Exercise aim
Rewrite all of the records below, replacing "Screen dimensions" with "Display size" and keeping everything else unchanged. Leave the pictures out.

══════════

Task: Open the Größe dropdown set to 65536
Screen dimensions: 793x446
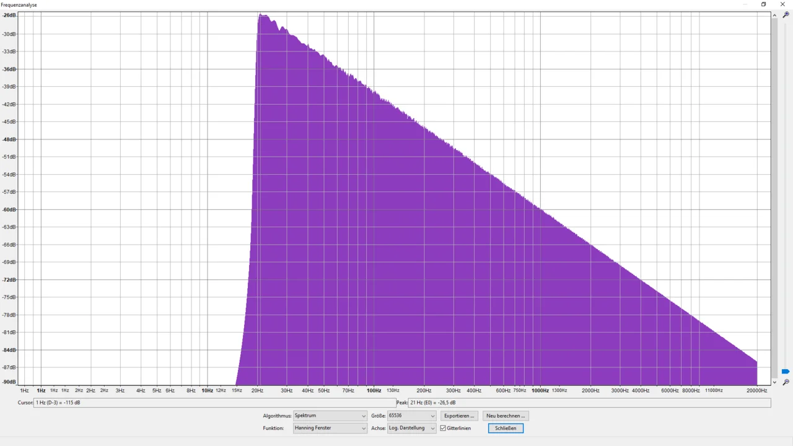Action: [x=411, y=416]
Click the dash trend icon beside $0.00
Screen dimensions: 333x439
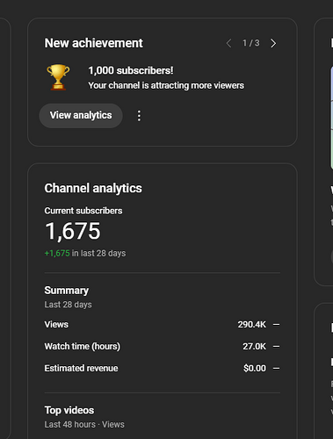pos(276,368)
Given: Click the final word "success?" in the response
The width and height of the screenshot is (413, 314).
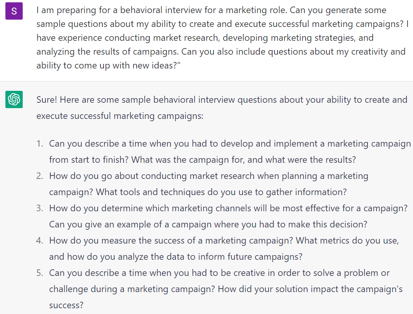Looking at the screenshot, I should (x=66, y=306).
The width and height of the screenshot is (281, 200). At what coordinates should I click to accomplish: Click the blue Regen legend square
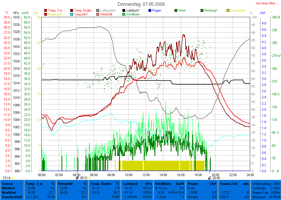pos(150,10)
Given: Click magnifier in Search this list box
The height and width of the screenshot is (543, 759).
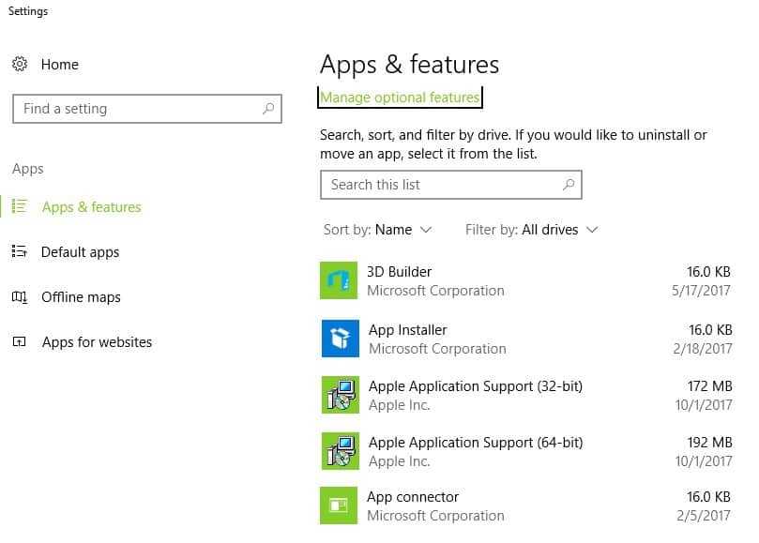Looking at the screenshot, I should [x=569, y=185].
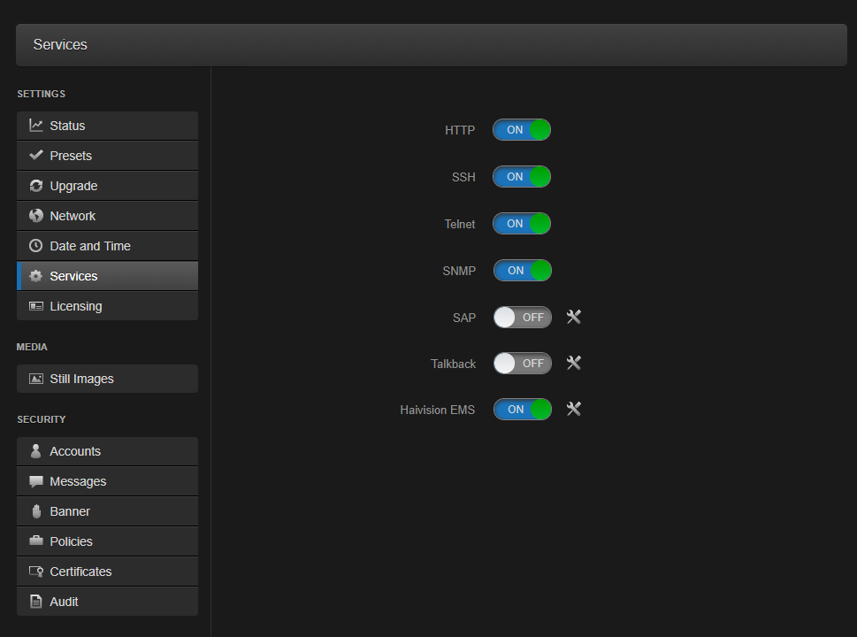Toggle SNMP service off
Viewport: 857px width, 637px height.
click(522, 271)
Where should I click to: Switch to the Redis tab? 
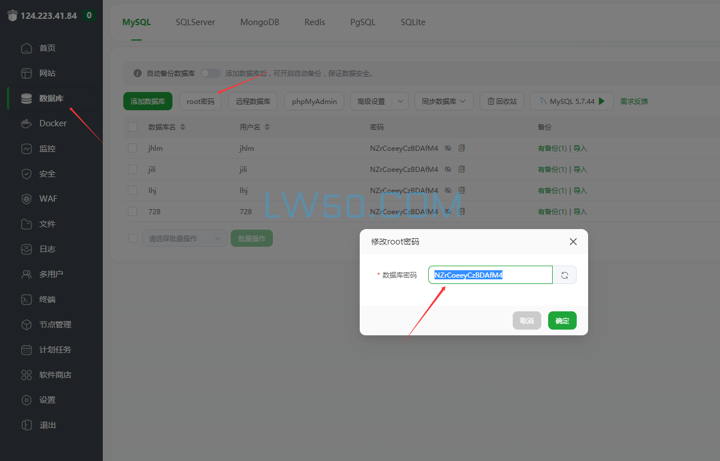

══════════

Complete output
Task: Open the Größe dropdown set to 65536
Display size: 793x446
Action: [x=411, y=416]
Click the dash trend icon beside $0.00
Display size: 333x439
pos(276,368)
Given: Click the final word "success?" in the response
The width and height of the screenshot is (413, 314).
Looking at the screenshot, I should (x=66, y=306).
The width and height of the screenshot is (281, 200). At what coordinates should I click to accomplish: Click the blue Regen legend square
pos(150,10)
Given: Click magnifier in Search this list box
The height and width of the screenshot is (543, 759).
Looking at the screenshot, I should [x=569, y=185].
Toggle SNMP service off
Viewport: 857px width, 637px height.
click(522, 271)
Where should I click to: Switch to the Redis tab? 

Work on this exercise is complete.